A natureza jurídica da boa-fé objetiva é de norma de ordem pública, constituindo uma cláusula geral que permite ao julgador a concretização de valores éticos em situações não previstas exaustivamente pelo legislador. Ela atua como regra de conduta, fonte de deveres anexos (proteção, informação e colaboração) e limite ao exercício de direitos subjetivos.
Origem Histórica e Evolução
O instituto remonta ao Direito Romano, especificamente sob a égide das actiones bonae fidei, que conferiam ao magistrado maior margem de apreciação equitativa, afastando o rigorismo formal do ius strictum. A evolução histórica culminou na codificação alemã (BGB, § 242), que elevou a Treu und Glauben ao status de princípio supremo das obrigações. No ordenamento jurídico brasileiro, a transição do Código Civil de 1916 para o de 2002 marcou a mudança de um paradigma individualista para um modelo social, no qual a boa-fé objetiva passou a ser o eixo estruturante das relações obrigacionais.
Previsão Legal no Ordenamento Brasileiro
A boa-fé encontra guarida normativa em diversos diplomas:
- Código Civil de 2002: Art. 113 (interpretação dos negócios jurídicos), Art. 187 (abuso de direito) e Art. 422 (princípio da boa-fé na conclusão e execução dos contratos).
- Código de Defesa do Consumidor (Lei 8.078/90): Art. 4º, III, que estabelece a harmonização dos interesses dos participantes da relação de consumo e a compatibilização da proteção do consumidor com a necessidade de desenvolvimento econômico, baseada na boa-fé.
- Código de Processo Civil de 2015: Art. 5º, que consagra o dever de todos os sujeitos do processo de se comportarem de acordo com a boa-fé.
Aplicação Prática e Entendimento Jurisprudencial
O Superior Tribunal de Justiça (STJ) tem consolidado a boa-fé objetiva através da teoria dos deveres anexos e da proibição do comportamento contraditório (venire contra factum proprium). A jurisprudência atual aplica o instituto para vedar o exercício de direitos que, embora formalmente previstos, violem a legítima confiança gerada na outra parte.
Destaca-se o entendimento do STJ quanto à supressio (perda de um direito pelo seu não exercício prolongado) e surrectio (surgimento de um direito pelo exercício reiterado de uma prática), institutos derivados da boa-fé objetiva. No âmbito do Tribunal Superior do Trabalho (TST), a boa-fé é invocada para a interpretação de cláusulas contratuais e para a aferição da validade de rescisões e acordos, sempre sob a ótica da proteção do hipossuficiente.
Relevância Contemporânea e Impactos
Na contemporaneidade, a boa-fé é o instrumento que permite a adaptação do contrato às novas realidades tecnológicas e sociais.
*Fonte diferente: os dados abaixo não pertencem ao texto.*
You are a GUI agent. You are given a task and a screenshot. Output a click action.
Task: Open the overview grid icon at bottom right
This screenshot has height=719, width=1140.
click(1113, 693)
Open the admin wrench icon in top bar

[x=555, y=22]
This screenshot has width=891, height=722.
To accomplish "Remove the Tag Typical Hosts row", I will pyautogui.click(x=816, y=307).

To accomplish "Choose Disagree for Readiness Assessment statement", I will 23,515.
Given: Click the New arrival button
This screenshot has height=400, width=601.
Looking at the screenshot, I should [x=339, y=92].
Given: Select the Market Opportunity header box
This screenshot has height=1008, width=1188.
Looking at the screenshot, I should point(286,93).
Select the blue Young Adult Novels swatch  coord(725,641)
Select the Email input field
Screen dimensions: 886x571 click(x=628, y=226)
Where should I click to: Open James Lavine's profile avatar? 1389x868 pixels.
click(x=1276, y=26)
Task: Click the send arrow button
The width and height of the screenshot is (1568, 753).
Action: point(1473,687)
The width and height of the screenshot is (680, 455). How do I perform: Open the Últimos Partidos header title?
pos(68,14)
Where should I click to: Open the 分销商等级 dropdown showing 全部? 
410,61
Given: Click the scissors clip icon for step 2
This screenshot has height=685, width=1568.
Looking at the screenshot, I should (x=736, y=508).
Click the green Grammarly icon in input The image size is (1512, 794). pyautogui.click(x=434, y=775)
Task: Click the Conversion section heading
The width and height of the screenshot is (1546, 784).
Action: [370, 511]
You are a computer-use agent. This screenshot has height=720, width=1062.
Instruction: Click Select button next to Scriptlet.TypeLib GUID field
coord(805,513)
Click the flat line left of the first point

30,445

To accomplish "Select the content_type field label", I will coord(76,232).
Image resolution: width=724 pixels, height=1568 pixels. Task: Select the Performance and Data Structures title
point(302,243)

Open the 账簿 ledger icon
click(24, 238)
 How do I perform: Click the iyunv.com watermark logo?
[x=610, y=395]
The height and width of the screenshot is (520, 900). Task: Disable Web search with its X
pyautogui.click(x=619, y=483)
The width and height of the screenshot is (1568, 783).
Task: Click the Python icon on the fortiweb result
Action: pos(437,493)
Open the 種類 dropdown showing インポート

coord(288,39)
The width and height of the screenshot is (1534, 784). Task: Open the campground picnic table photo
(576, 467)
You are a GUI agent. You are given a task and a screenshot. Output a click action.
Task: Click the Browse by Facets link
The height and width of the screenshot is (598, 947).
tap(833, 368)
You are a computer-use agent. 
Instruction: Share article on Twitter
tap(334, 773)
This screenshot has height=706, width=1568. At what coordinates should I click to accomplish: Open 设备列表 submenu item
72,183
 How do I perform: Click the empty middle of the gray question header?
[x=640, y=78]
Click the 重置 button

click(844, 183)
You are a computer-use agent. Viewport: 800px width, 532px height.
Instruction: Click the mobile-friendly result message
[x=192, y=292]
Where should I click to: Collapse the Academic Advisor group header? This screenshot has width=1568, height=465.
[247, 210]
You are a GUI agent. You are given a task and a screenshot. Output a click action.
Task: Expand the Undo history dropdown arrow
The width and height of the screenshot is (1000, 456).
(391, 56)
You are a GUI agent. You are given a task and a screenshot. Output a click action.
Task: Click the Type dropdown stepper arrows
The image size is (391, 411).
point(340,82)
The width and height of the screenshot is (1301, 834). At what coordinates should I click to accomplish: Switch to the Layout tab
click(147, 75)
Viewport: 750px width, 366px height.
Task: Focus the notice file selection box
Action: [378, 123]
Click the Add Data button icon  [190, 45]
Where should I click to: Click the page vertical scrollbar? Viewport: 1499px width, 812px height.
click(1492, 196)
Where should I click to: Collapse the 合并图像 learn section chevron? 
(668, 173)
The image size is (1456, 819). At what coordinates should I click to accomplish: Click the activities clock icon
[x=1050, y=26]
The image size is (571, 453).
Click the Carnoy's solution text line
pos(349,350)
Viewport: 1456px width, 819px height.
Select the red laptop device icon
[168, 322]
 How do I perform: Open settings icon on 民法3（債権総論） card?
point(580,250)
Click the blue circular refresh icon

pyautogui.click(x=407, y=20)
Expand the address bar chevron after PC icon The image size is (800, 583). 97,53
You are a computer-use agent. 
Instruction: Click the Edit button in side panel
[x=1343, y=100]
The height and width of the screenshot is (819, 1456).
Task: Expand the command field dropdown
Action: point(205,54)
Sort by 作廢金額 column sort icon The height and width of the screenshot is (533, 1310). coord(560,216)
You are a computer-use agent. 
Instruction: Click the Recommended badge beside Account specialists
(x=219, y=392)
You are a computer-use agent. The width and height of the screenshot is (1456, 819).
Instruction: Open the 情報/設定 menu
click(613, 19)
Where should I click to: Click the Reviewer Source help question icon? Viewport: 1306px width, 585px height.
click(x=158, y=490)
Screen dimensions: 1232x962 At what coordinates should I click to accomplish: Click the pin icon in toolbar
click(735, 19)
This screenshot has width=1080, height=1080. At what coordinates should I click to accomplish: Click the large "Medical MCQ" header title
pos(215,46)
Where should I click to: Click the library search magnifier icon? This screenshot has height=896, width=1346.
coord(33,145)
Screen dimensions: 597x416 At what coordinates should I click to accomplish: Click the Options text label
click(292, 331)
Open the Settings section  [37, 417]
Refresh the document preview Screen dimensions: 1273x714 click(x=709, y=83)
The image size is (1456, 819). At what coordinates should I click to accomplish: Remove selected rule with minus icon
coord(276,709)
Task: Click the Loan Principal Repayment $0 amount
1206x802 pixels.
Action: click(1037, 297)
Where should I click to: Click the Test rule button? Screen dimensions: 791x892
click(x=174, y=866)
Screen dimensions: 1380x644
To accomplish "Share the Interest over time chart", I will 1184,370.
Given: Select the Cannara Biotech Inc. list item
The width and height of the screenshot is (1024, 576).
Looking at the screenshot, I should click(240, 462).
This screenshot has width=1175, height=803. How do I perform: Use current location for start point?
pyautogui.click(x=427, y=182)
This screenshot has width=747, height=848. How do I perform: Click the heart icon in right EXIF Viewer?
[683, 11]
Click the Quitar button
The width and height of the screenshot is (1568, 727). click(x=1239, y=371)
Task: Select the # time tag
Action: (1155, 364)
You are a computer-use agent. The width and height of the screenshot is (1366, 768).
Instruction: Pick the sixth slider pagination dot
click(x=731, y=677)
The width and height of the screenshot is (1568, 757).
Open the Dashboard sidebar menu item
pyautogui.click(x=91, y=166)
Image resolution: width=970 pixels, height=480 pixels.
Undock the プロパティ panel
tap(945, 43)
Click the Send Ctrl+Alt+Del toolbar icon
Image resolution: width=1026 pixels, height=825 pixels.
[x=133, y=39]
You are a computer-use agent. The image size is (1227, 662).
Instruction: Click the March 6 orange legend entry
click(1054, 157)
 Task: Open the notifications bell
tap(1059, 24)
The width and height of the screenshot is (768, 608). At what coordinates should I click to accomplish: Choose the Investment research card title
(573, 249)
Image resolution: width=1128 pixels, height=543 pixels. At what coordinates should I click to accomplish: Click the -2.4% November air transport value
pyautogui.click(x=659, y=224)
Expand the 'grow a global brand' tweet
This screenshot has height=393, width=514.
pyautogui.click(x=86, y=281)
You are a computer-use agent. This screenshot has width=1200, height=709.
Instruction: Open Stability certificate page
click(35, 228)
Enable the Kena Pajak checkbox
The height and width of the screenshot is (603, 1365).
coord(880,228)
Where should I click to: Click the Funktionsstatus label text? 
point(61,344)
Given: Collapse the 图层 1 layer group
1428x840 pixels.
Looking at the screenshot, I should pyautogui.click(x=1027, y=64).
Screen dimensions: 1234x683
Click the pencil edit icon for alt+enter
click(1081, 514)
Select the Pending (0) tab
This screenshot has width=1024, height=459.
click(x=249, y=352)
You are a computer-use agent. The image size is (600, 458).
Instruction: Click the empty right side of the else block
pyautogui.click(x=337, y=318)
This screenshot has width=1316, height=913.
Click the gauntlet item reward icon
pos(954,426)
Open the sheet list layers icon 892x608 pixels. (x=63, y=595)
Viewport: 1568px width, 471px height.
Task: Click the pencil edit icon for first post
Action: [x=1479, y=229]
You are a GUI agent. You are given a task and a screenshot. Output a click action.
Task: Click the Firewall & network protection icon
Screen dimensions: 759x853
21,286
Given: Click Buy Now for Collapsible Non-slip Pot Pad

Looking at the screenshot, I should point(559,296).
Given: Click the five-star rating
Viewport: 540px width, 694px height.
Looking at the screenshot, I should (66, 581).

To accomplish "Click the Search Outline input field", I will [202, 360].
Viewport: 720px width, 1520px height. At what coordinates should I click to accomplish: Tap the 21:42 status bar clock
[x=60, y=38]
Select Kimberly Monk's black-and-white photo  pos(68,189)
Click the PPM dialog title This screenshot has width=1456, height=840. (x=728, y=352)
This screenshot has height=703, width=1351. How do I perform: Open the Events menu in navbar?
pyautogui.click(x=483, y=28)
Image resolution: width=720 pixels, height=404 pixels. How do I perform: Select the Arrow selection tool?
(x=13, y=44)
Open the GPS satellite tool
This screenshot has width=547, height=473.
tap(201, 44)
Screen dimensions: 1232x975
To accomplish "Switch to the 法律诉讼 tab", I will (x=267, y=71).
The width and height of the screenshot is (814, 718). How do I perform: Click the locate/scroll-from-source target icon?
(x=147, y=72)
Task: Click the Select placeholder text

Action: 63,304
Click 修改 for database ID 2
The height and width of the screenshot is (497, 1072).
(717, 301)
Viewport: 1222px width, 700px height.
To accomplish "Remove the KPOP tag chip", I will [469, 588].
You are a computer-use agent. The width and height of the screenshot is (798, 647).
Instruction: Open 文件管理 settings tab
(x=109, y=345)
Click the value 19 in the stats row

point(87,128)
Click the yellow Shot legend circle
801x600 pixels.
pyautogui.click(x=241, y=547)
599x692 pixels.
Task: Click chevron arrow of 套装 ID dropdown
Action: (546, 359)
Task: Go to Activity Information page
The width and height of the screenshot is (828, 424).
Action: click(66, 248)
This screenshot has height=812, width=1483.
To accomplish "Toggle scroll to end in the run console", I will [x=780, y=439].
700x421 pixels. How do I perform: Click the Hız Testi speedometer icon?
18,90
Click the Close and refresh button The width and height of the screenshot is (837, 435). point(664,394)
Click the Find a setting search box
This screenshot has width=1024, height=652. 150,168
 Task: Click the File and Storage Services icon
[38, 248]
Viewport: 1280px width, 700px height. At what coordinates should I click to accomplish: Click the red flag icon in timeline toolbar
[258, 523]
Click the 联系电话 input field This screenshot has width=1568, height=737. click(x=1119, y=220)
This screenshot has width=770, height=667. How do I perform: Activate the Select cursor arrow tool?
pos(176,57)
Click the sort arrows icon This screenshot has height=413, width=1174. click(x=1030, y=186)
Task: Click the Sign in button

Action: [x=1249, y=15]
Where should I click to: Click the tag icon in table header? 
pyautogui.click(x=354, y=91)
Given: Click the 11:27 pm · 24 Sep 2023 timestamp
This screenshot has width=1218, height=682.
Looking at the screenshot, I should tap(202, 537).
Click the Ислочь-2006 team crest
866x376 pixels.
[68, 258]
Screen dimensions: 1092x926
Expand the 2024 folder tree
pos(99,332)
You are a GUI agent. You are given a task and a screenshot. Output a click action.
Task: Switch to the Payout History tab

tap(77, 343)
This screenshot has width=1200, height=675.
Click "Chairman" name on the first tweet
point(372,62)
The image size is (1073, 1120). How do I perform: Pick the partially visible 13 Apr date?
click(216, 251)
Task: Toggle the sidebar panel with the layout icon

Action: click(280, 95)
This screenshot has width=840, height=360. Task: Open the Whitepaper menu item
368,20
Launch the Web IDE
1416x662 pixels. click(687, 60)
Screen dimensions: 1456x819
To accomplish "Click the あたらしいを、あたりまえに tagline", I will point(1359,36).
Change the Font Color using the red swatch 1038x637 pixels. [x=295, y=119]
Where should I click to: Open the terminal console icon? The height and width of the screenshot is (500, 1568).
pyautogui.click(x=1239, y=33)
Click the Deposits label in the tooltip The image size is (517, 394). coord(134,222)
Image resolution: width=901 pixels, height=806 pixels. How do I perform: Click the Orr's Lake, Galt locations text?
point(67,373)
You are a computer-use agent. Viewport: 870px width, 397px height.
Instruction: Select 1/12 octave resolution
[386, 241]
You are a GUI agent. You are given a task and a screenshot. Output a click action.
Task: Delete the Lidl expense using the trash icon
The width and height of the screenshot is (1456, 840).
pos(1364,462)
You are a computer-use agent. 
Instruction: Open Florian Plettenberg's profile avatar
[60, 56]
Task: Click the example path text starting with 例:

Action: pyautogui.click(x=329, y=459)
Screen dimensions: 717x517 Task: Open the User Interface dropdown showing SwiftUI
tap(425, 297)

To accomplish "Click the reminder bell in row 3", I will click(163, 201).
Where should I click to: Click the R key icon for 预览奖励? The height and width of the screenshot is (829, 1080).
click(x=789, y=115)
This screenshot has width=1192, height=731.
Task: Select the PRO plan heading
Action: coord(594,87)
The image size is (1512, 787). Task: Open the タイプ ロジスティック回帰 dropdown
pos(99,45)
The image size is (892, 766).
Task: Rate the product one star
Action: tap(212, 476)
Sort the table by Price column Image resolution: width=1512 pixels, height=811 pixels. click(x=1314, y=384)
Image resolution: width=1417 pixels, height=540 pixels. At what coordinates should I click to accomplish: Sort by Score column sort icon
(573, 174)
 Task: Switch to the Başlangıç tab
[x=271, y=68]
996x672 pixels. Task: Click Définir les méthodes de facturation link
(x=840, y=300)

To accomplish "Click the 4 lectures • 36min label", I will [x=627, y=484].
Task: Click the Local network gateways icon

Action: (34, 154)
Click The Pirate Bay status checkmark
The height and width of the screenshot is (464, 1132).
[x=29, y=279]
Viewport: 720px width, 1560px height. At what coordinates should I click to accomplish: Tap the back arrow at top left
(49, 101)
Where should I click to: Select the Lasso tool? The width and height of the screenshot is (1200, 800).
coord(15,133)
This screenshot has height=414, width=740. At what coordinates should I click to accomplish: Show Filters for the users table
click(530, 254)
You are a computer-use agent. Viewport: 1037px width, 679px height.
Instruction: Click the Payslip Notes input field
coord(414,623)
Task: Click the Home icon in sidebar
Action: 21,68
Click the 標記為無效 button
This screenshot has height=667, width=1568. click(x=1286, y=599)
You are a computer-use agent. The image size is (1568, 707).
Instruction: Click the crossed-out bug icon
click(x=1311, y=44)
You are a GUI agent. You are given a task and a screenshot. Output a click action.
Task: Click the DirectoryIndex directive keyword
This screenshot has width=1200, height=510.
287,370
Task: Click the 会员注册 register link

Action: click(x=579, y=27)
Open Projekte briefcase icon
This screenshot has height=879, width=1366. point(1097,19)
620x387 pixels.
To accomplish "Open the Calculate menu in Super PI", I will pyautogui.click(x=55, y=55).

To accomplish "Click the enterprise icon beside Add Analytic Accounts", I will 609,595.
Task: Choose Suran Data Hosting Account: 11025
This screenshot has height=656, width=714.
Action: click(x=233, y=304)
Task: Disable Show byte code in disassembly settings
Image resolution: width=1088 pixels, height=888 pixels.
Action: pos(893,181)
O debate atual concentra-se no uso da boa-fé para coibir o chamado "abuso do direito de petição" no processo civil e na modulação da responsabilidade pré-contratual. A doutrina moderna, influenciada por autores como Judith Martins-Costa e Anderson Schreiber, reforça que a boa-fé não é apenas um limite, mas um dever positivo de colaboração para o alcance da finalidade do negócio jurídico.
Referências Legais e Jurisprudenciais
- BRASIL. Lei nº 10.406, de 10 de janeiro de 2002. Institui o Código Civil.
- BRASIL. Lei nº 13.105, de 16 de março de 2015. Código de Processo Civil.
- STJ. Informativo de Jurisprudência nº 762. Aplicação da boa-fé objetiva na interpretação de cláusulas limitativas em contratos de adesão.
- STJ. REsp 1.848.331/PR. Reconhecimento da aplicação da supressio como desdobramento da boa-fé objetiva.
- MARTINS-COSTA, Judith. A Boa-fé no Direito Privado: Critérios para a sua aplicação. São Paulo: Revista dos Tribunais.